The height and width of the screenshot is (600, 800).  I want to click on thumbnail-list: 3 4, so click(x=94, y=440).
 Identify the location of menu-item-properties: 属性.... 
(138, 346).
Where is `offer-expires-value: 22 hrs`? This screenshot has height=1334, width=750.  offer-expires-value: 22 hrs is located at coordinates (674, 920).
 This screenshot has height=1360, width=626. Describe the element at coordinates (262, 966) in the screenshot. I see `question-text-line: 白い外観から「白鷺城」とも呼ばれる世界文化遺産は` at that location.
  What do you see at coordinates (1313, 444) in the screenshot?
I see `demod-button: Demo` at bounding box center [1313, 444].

----

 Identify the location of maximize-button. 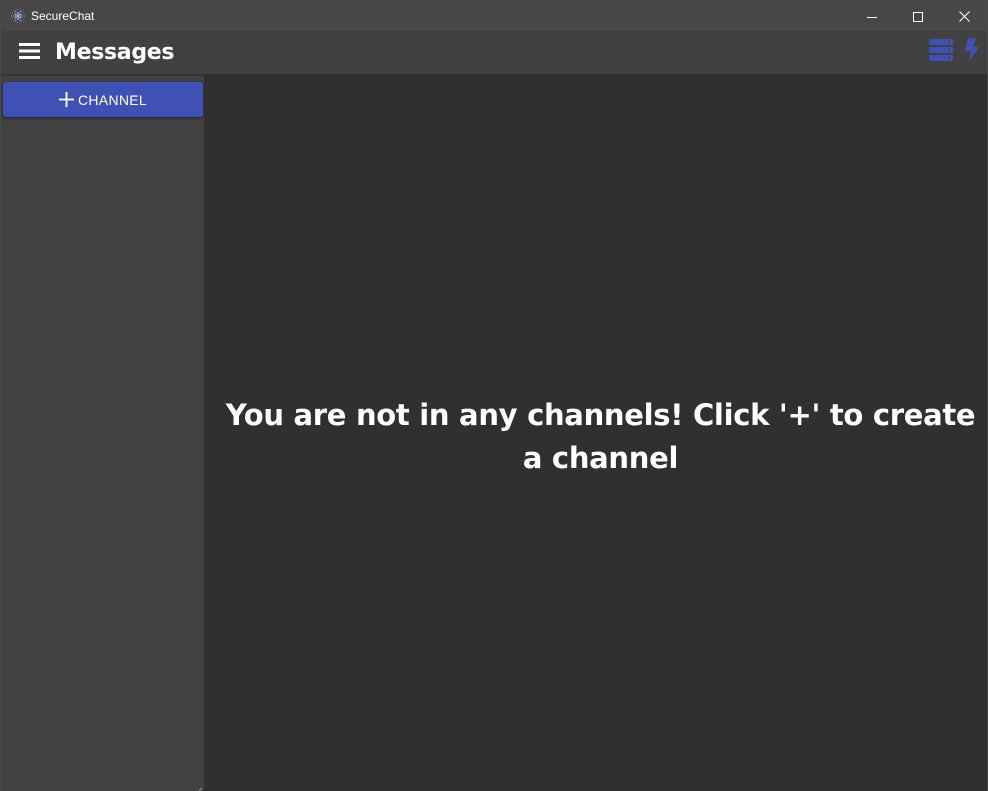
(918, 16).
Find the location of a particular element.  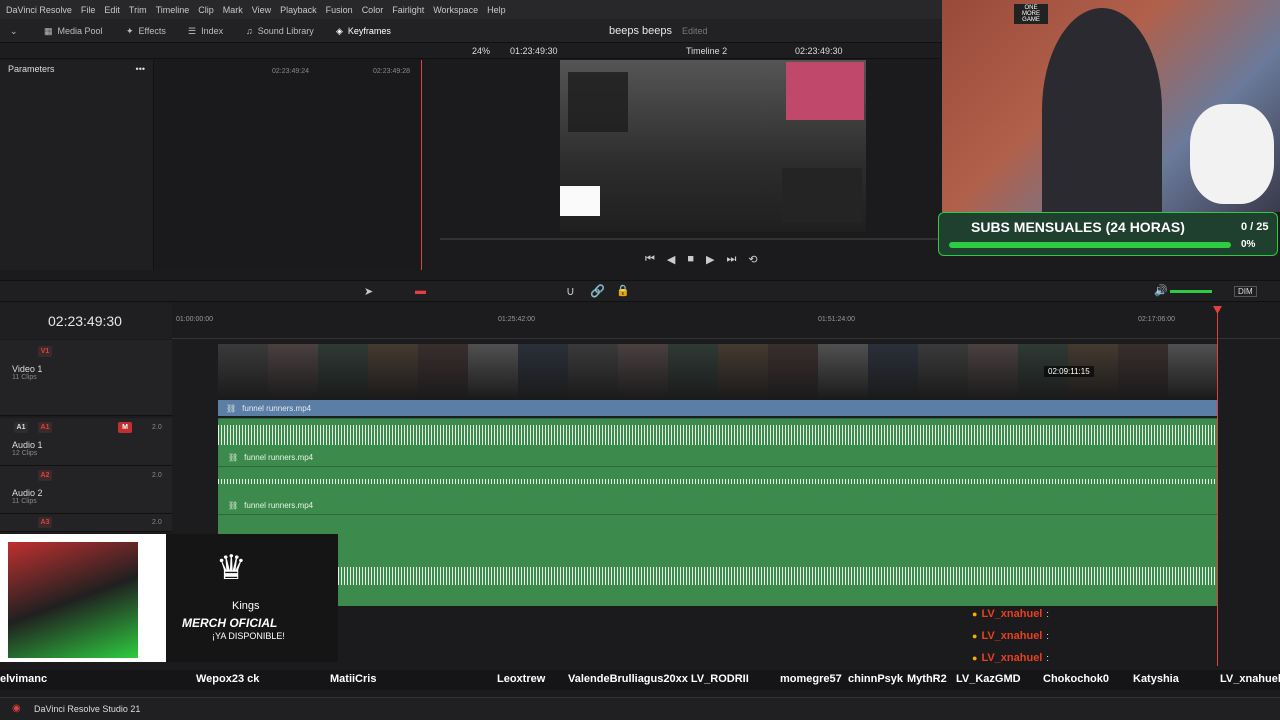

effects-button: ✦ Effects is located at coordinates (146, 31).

----

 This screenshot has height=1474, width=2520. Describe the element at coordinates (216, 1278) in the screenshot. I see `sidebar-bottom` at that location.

----

» **Task description**: Copy the records above exactly, everything from the line containing "Identify the location of maximize-button." down to the line containing "effects-button: ✦ Effects", and leave the pictures out.

» **Result for this task**:
 Identify the location of maximize-button. 
(918, 16).
Find the location of a particular element.  

effects-button: ✦ Effects is located at coordinates (146, 31).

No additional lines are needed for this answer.